Assigned task | Nothing but the lines from the one containing "Instruction: Click Apply to apply the filter" to the end of the data should be copied, exactly, and the pictures stay out.

Dataset records |

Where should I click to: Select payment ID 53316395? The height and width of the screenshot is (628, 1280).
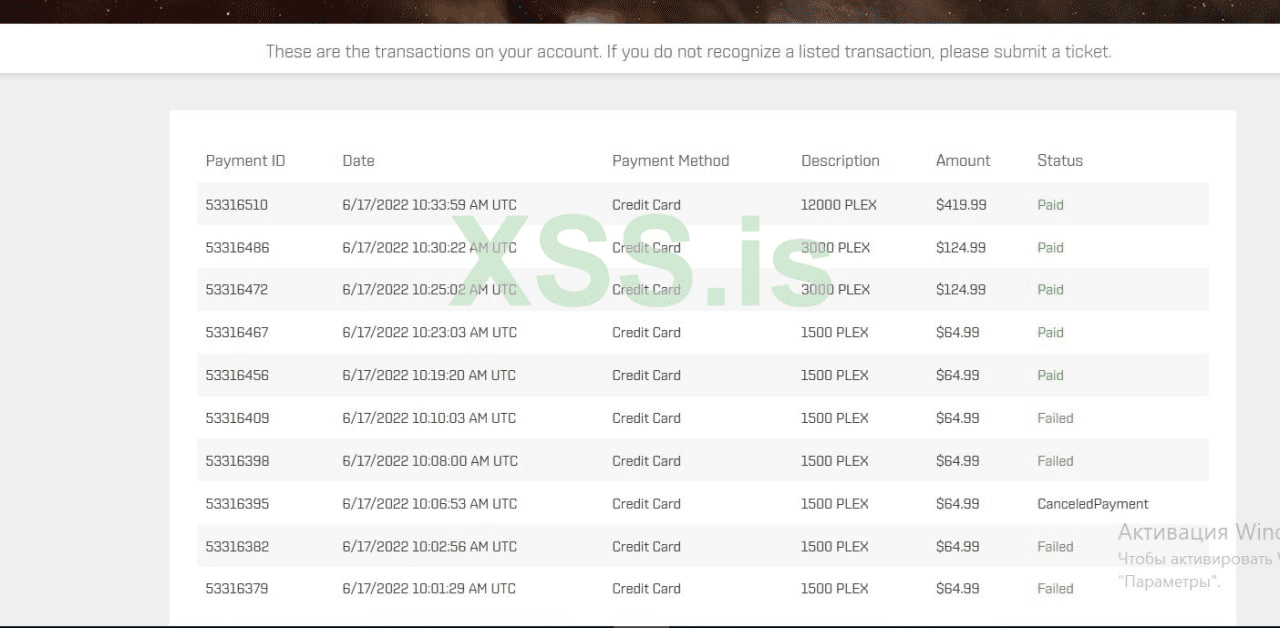(237, 504)
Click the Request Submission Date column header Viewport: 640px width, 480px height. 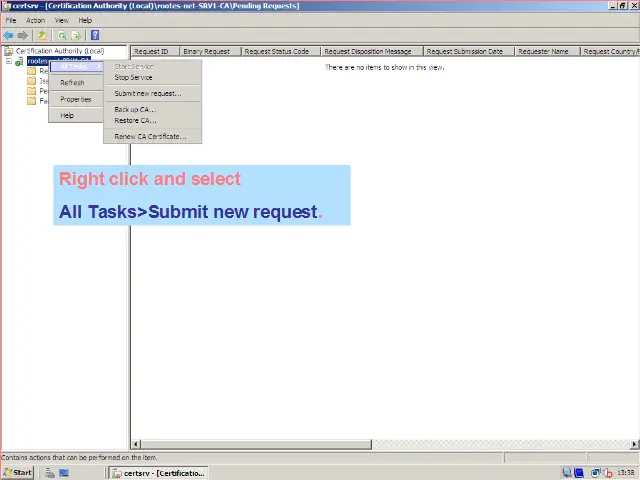coord(468,51)
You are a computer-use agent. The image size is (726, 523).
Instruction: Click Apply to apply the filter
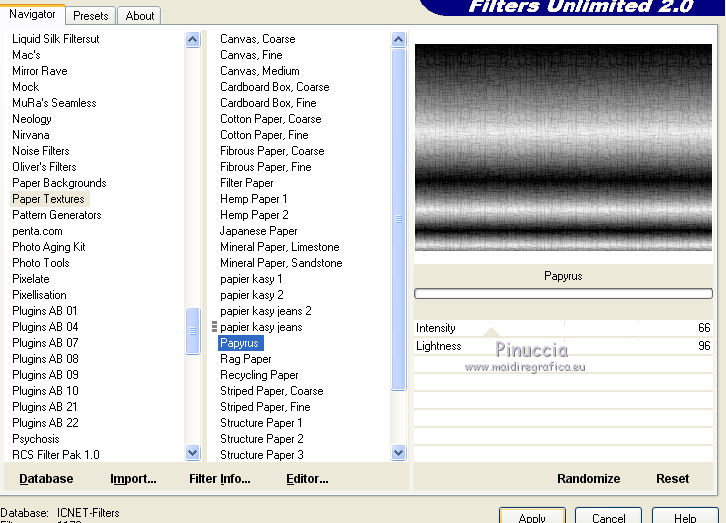[532, 516]
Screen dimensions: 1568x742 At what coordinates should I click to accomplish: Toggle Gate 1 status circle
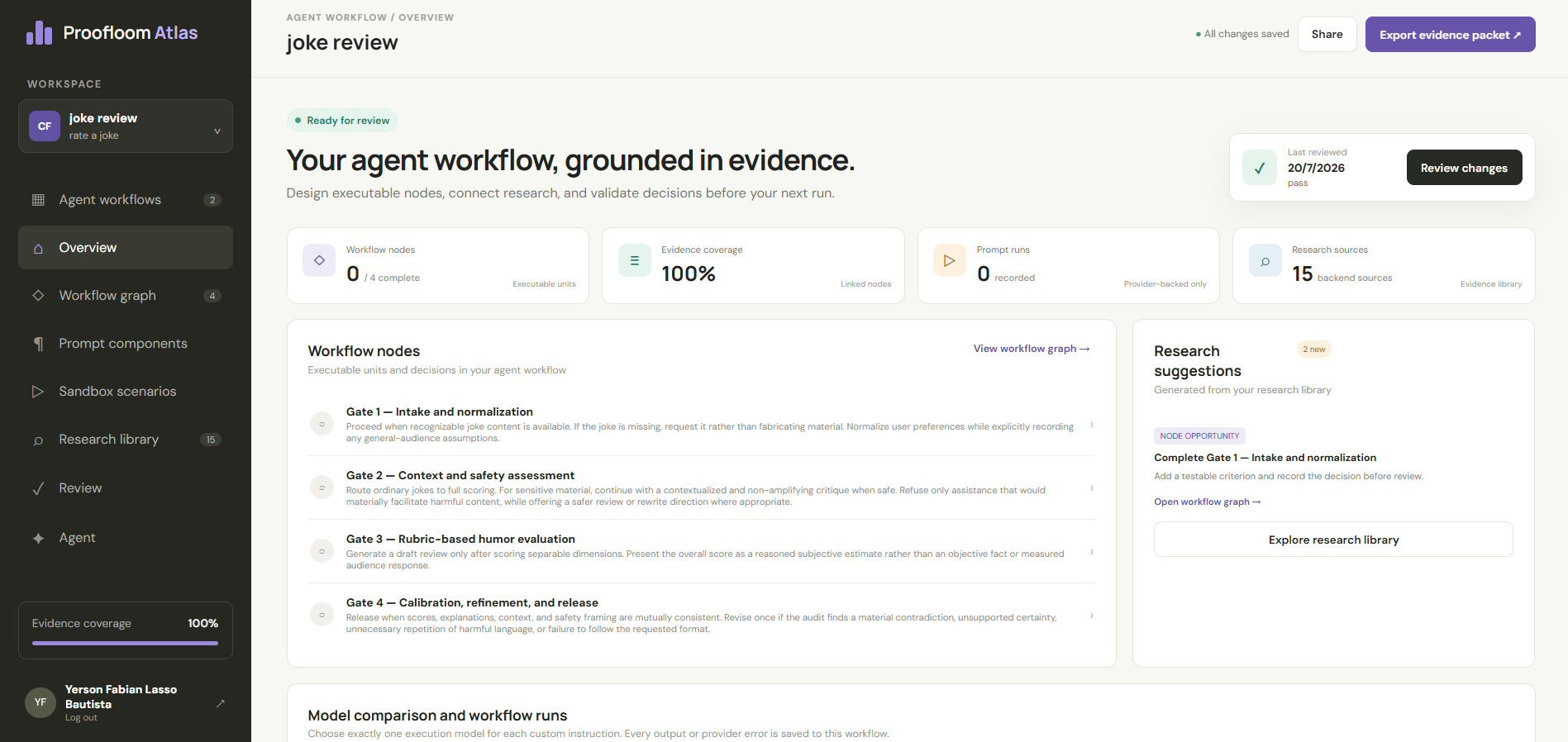click(322, 424)
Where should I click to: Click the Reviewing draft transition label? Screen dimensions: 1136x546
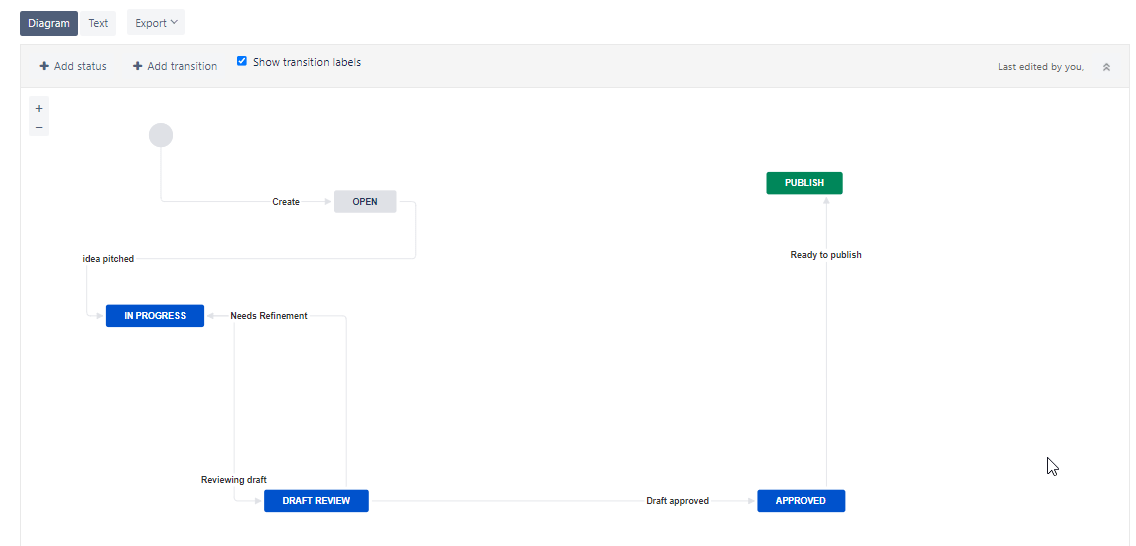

Expected output |
Instruction: Click Apply to apply the filter
[532, 516]
Screen dimensions: 1568x742 At what coordinates should I click to accomplish: Toggle Gate 1 status circle
click(322, 424)
Where should I click to: Click the Reviewing draft transition label? Screen dimensions: 1136x546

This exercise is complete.